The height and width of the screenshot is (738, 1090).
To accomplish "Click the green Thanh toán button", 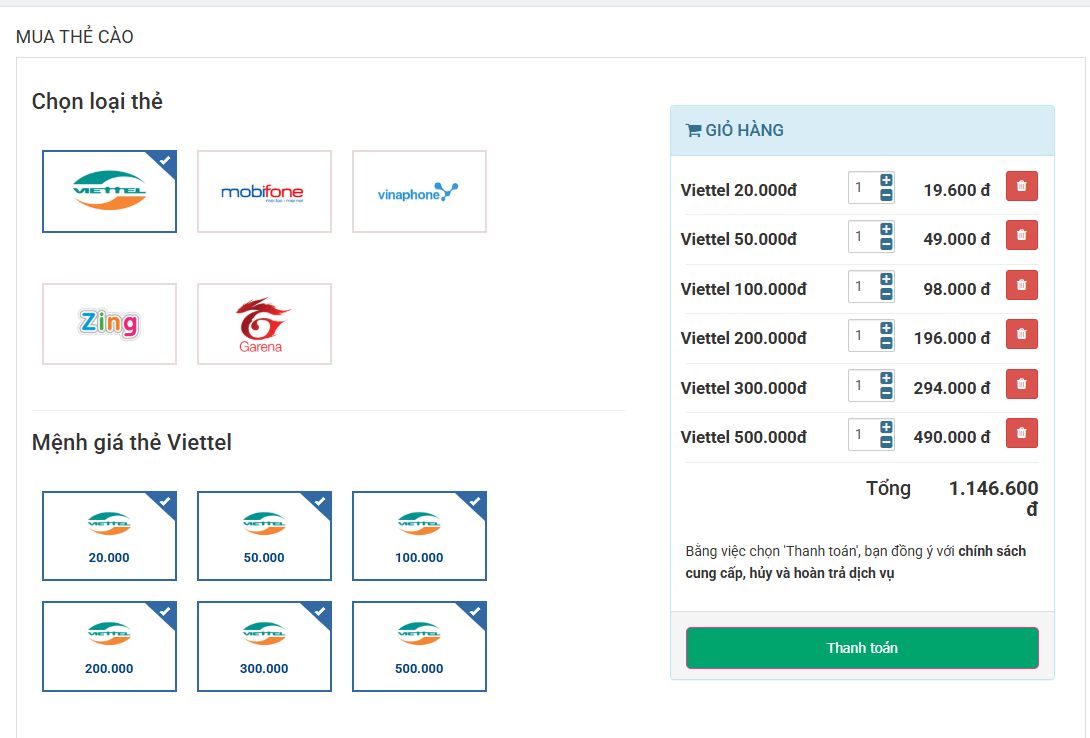I will 862,648.
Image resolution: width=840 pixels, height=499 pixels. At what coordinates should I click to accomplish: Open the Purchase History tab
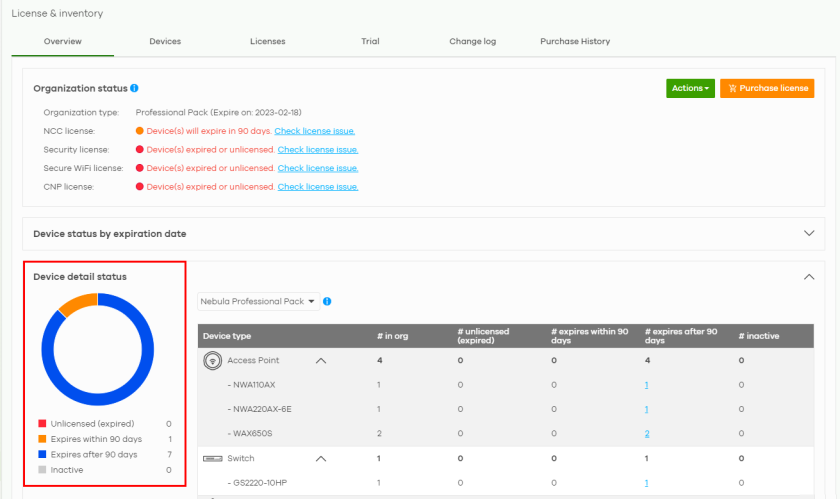[x=575, y=41]
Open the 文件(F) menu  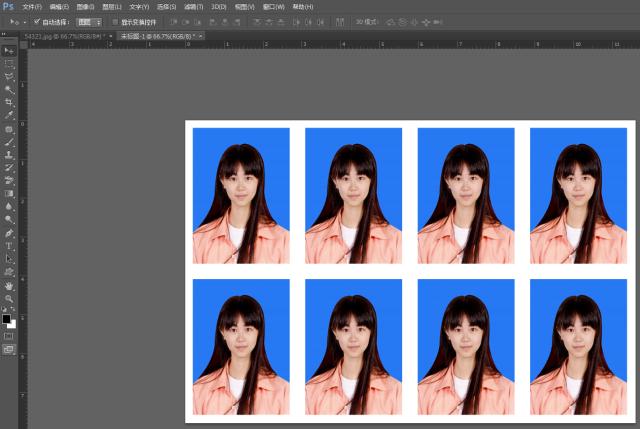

**WORK INSTRUCTIONS:**
For this exercise, retype exactly, and only, the lines from the line with "Image resolution: width=840" through the last line of the material above, both included. Pictures stay out.

**TASK RESULT:**
Image resolution: width=840 pixels, height=499 pixels. At what coordinates should I click to accomplish: Open the Purchase History tab
[x=575, y=41]
Open the 文件(F) menu  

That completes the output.